Tarifrunde 2018

Drei Mal Siemens im Warnstreik

10.01.2018 | Gut 300 Beschäftigte beteiligten sich am Mittwoch an Warnstreiks bei den drei Leipziger Siemens-Standorten. Bei strahlendem Sonnenschein trafen sie sich bei der Kundgebung vorm Werktor der von Schließung bedrohten Siemens Compressor Systems GmbH in Plagwitz.

Warnstreik vor dem Tor von Siemens Compressor Systems in Leipzig-Plagwitz

Wecker klingeln, Trillerpfeifen sind zu hören, die Sonne strahlt dazu. Gut 300 Beschäftigte der drei Leipziger Siemens-Standorte kamen am Mittwoch zur Warnstreikkundgebung vor das Werktor der Siemens Compressor Systems GmbH in Plagwitz. Im Rahmen der Tarifrunde 2018 für die Metall- und Elektroindustrie legten die Beschäftigten für mehrere Stunden die Arbeit nieder.

Zwei Verhandlungsrunden für die Metall- und Elektroindustrie waren bisher ergebnislos verlaufen. Die IG Metall fordert für die bundesweit rund 3,9 Millionen Beschäftigten eine Erhöhung der Entgelte und Ausbildungsvergütungen um 6 Prozent für eine Laufzeit von 12 Monaten sowie einen individuellen Anspruch auf Reduzierung der wöchentlichen Arbeitszeit auf bis zu 28 Stunden für einen Zeitraum von bis zu 24 Monaten. Dazu zählen etwa Kindererziehung oder die Pflege von Angehörigen. Beschäftigte mit besonders schwerer Arbeit sollen in besonderen Lebenssituationen einen Teillohnausgleich vom Arbeitgeber bekommen. Überdies fordert die IG Metall eine Verhandlungsverpflichtung über die Angleichung der Arbeitszeiten in Ost- und Westdeutschland. Im Westen beträgt die tarifliche Wochenarbeitszeit 35 Stunden, im Osten sind es 38 Stunden.

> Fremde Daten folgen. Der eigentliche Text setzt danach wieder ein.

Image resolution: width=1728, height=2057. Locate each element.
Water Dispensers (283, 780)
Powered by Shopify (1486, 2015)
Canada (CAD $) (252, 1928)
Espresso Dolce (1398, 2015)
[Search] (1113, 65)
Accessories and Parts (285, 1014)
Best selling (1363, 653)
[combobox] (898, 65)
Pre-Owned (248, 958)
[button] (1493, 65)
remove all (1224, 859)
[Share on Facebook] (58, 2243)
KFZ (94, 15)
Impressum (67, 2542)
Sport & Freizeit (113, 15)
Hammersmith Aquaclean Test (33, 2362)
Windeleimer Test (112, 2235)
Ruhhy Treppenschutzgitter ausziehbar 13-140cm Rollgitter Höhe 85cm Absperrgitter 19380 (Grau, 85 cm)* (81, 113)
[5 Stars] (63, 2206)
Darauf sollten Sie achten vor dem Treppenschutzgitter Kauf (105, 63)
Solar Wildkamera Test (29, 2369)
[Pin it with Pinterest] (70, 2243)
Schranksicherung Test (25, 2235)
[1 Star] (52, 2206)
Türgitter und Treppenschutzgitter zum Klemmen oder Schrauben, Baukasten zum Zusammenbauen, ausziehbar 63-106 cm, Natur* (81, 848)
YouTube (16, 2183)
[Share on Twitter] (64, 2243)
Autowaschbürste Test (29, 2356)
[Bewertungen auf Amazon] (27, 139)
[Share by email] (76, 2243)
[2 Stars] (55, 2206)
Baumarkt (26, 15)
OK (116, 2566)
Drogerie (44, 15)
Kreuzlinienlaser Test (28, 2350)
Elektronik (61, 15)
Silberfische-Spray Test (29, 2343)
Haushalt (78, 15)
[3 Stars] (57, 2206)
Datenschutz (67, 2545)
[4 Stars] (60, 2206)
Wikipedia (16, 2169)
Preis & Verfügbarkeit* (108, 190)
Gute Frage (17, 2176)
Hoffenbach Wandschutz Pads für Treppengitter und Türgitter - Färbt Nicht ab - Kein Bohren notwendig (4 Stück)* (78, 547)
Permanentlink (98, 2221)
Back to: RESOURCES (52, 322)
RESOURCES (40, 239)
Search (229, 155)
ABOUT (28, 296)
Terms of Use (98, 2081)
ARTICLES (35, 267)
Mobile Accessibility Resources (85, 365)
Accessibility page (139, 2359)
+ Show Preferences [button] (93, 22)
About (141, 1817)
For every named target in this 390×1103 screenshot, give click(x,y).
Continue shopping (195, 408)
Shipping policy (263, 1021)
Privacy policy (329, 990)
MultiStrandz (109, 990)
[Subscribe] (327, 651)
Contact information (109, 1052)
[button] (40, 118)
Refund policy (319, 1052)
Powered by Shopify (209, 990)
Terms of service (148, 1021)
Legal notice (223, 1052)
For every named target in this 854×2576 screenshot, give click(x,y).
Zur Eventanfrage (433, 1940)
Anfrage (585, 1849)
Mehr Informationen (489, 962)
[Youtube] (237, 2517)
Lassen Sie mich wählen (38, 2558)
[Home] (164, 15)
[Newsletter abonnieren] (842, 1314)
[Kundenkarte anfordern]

Die Entgeltforderung setze sich jeweils zusammen aus der Zielinflationsrate der Europäischen Zentralbank, dem erwarteten Produktivitätsanstieg und einer Umverteilungskomponente, erklärte Thomas Arnold von der IG Metall Leipzig in seiner Rede. Mit einer erwarteten Inflation von zwei Prozent, einem Produktivitätsanstieg von einem bis 1,5 Prozent und 2,5 bis 3 Prozent Umverteilungskomponente komme die diesjährige Forderung von 6 Prozent zustande. Die Umverteilungskomponente beschreibt dabei das Stück vom Kuchen, das die Arbeitenden für sich verlangen. „Schließlich sind sie es, die Gewinnsteigerungen mit ihrer Hände Arbeit erwirtschaften“, so Arnold weiter.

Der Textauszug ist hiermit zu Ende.